» EXERCISE OBJECTIVE
Scan the entries below. List each line with "Оставить".

» DATA FOR THIS TASK

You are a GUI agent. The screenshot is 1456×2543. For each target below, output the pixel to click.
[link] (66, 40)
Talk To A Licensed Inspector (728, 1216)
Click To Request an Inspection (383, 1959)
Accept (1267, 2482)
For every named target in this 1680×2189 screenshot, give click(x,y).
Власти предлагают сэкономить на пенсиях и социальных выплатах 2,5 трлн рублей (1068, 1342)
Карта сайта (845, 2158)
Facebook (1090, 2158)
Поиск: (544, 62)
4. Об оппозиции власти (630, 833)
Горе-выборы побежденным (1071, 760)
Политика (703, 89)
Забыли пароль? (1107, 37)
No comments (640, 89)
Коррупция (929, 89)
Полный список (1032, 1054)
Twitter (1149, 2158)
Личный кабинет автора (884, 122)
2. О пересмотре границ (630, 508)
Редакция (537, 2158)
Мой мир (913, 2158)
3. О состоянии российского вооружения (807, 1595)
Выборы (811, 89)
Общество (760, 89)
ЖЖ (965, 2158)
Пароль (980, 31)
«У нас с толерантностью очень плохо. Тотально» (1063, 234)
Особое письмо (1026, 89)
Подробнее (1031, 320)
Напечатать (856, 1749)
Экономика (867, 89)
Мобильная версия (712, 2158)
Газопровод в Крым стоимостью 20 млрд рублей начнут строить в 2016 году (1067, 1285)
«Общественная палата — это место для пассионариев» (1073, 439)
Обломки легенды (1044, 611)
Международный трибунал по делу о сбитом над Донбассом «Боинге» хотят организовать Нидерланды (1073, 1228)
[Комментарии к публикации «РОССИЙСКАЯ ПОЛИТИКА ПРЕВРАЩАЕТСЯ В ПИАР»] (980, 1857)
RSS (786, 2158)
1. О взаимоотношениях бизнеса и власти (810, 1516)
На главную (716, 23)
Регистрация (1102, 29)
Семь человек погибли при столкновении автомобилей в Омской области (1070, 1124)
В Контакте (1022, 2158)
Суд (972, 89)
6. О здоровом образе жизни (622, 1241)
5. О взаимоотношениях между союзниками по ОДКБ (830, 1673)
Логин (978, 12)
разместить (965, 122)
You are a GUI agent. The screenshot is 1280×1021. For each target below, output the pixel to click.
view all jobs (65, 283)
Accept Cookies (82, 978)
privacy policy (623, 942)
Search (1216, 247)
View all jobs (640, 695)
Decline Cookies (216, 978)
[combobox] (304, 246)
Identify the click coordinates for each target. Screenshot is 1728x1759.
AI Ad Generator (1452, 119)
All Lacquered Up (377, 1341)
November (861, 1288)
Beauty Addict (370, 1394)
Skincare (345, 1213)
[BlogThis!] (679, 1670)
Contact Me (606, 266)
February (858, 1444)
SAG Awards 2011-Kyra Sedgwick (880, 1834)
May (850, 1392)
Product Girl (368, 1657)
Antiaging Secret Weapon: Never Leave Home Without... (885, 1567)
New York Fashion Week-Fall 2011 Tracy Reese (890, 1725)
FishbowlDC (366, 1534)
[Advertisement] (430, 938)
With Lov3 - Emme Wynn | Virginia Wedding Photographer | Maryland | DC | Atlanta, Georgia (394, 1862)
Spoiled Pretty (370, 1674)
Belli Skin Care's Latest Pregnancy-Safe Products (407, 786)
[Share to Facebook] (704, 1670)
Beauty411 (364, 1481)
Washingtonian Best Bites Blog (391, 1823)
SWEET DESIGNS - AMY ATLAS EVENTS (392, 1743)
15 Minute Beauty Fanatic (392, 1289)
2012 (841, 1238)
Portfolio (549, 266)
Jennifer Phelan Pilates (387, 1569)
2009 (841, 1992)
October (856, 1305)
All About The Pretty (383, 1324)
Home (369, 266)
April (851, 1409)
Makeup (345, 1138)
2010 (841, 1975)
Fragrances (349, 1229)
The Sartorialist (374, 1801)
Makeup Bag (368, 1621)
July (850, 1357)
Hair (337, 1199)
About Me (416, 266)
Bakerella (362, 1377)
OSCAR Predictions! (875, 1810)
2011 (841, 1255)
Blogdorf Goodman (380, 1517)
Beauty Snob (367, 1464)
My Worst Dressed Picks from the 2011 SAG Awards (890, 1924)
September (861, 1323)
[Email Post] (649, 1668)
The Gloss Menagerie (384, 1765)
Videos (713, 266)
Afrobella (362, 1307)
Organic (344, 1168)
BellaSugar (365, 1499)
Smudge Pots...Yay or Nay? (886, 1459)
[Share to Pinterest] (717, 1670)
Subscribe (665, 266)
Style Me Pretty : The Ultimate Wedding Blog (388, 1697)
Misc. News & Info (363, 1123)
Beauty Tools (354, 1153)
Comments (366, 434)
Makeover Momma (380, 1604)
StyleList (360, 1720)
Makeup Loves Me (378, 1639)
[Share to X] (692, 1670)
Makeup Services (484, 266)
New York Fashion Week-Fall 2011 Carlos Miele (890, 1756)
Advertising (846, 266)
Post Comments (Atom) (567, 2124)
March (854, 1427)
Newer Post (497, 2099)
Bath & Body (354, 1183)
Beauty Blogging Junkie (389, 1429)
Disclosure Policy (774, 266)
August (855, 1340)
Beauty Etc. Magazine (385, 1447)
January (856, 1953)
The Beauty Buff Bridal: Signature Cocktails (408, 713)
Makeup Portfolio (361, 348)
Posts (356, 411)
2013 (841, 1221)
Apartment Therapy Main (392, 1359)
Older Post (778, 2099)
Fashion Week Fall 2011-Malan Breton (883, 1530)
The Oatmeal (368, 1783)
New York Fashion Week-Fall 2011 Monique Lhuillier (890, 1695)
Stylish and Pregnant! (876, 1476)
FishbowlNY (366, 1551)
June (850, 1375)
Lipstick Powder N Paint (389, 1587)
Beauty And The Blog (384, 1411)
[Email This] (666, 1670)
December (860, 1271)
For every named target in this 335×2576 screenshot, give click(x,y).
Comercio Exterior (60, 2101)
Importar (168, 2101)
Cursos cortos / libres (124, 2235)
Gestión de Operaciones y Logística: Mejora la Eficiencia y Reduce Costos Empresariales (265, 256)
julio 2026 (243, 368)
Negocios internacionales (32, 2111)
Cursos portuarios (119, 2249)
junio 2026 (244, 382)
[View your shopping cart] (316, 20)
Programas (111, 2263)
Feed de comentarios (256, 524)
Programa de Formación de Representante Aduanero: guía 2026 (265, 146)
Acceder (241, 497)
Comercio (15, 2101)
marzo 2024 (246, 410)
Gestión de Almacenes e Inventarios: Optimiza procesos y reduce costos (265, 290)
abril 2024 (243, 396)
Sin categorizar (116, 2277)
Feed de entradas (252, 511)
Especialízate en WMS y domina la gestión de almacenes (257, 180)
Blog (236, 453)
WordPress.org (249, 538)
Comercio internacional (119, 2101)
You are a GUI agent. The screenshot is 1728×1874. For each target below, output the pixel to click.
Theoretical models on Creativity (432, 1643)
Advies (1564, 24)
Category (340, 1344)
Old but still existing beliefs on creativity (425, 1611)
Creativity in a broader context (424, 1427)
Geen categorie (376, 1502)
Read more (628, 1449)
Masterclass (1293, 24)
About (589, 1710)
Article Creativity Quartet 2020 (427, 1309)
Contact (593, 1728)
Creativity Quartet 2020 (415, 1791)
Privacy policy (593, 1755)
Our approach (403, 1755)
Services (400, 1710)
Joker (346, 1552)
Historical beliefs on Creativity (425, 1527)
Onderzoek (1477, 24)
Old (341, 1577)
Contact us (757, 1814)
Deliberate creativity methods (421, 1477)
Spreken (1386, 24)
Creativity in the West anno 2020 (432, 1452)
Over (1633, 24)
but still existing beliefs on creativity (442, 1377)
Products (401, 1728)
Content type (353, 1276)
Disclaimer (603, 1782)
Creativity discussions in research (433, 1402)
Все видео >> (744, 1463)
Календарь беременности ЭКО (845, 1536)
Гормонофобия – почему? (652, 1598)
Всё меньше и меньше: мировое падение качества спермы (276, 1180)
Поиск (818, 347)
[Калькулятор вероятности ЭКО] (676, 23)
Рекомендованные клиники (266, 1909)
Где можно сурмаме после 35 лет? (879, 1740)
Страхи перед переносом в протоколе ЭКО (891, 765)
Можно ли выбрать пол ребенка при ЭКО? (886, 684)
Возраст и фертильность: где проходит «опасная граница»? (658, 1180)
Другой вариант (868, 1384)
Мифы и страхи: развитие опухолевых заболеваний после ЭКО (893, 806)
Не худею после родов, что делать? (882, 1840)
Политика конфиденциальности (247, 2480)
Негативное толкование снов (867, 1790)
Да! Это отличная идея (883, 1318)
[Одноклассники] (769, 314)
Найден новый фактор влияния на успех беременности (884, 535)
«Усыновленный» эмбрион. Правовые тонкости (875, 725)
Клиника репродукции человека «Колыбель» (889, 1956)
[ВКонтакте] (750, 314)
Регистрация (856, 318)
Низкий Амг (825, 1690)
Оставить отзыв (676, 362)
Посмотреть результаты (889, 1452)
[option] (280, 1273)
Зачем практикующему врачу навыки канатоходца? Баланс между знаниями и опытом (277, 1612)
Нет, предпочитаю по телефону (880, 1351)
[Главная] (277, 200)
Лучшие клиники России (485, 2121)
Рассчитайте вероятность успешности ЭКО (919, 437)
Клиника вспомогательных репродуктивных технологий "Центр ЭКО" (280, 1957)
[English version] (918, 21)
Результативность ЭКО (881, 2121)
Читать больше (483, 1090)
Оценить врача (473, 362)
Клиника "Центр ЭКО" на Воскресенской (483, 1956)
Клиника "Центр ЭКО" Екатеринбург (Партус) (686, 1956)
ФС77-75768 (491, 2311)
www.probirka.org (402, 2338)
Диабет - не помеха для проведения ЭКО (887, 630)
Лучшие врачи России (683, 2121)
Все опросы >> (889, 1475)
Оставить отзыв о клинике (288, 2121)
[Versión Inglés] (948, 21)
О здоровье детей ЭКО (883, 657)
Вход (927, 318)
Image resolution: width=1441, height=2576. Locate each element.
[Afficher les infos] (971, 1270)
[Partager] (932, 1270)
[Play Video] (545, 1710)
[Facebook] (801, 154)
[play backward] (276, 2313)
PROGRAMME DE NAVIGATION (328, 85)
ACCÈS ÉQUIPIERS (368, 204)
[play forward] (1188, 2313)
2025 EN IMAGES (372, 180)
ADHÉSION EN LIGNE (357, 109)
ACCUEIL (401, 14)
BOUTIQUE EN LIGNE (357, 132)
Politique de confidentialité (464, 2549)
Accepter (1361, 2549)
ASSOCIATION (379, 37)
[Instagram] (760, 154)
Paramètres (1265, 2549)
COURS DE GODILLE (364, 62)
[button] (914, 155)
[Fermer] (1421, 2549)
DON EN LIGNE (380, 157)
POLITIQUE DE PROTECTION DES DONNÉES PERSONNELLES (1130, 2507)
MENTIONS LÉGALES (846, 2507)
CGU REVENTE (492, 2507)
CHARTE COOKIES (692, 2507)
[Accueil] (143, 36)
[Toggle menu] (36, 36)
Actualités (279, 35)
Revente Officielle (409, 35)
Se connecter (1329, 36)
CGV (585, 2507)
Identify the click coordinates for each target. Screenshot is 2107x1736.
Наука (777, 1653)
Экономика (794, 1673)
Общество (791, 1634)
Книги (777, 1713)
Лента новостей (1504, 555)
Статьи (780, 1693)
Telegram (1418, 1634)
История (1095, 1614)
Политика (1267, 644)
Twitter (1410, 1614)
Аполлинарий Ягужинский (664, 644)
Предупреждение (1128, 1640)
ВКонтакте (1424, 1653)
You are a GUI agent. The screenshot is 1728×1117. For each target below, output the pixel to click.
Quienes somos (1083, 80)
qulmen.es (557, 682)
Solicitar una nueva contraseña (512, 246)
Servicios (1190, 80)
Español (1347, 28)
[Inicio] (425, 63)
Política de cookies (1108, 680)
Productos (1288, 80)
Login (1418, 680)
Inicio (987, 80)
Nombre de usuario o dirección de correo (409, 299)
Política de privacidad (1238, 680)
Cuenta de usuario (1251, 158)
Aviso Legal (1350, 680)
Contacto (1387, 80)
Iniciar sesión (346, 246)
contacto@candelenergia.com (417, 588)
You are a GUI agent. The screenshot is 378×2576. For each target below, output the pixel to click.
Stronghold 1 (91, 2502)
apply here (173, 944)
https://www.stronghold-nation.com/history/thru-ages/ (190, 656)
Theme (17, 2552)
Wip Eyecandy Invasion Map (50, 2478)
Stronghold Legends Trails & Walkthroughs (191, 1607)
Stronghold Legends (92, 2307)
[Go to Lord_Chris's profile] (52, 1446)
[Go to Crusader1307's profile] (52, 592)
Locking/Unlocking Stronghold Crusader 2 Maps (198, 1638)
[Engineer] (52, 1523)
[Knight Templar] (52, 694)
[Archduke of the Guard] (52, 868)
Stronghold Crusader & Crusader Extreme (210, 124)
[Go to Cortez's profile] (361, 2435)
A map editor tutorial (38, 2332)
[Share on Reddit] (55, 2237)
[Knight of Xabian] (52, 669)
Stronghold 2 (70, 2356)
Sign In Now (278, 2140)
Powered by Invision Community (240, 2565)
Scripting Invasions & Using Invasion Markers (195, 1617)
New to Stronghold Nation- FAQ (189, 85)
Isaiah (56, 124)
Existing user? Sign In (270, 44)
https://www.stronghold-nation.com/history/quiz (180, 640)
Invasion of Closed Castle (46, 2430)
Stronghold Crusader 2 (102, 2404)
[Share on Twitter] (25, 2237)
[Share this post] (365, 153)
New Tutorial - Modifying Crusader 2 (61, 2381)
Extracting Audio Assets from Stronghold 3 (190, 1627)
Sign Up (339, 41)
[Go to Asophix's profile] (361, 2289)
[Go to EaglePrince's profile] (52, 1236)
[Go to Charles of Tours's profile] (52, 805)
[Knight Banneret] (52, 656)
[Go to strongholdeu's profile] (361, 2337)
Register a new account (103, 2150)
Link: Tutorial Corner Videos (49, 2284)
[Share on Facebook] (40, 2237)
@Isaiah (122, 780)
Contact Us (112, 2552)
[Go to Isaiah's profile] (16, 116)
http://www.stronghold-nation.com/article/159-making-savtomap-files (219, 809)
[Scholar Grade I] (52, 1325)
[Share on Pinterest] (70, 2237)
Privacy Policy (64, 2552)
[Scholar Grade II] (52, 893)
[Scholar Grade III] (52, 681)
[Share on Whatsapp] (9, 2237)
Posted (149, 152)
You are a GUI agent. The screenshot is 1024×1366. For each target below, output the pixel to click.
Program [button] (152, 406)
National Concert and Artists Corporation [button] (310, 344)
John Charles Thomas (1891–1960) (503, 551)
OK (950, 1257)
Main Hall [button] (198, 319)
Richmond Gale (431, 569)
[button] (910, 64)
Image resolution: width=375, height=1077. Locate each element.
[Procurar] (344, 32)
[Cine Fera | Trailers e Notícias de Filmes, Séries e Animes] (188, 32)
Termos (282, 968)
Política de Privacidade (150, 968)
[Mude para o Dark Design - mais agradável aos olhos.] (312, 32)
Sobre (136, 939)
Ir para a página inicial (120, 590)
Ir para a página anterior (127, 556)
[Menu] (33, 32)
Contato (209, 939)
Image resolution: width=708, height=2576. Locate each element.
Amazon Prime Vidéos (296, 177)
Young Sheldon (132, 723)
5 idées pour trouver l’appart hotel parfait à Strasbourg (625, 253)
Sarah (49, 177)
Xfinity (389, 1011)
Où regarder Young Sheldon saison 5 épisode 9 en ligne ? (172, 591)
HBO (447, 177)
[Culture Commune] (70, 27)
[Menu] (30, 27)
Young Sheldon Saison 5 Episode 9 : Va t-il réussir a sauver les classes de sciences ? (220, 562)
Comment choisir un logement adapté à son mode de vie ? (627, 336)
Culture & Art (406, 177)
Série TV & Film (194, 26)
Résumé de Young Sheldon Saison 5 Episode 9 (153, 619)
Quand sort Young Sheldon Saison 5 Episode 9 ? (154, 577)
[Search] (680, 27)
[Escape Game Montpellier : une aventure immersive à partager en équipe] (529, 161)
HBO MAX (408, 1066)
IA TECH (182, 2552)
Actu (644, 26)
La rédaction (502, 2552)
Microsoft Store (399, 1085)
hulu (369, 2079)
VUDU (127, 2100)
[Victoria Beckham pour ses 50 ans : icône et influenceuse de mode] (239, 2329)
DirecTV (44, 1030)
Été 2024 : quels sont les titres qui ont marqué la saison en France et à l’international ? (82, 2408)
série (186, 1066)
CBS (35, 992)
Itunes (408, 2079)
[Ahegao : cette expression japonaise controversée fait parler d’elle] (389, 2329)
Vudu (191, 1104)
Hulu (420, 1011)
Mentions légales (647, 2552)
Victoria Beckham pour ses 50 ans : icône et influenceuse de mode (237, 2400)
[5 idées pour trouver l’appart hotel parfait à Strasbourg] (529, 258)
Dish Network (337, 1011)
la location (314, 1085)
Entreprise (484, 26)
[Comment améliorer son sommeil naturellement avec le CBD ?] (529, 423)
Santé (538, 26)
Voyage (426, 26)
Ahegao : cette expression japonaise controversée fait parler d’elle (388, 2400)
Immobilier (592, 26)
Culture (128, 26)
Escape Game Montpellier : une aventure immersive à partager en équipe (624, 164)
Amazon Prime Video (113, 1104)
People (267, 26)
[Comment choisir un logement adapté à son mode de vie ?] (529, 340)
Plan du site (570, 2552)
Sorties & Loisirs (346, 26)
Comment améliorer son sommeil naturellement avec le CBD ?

» SOLUTION TO THE PROBLEM
Оставить отзыв (676, 362)
Оставить отзыв о клинике (288, 2121)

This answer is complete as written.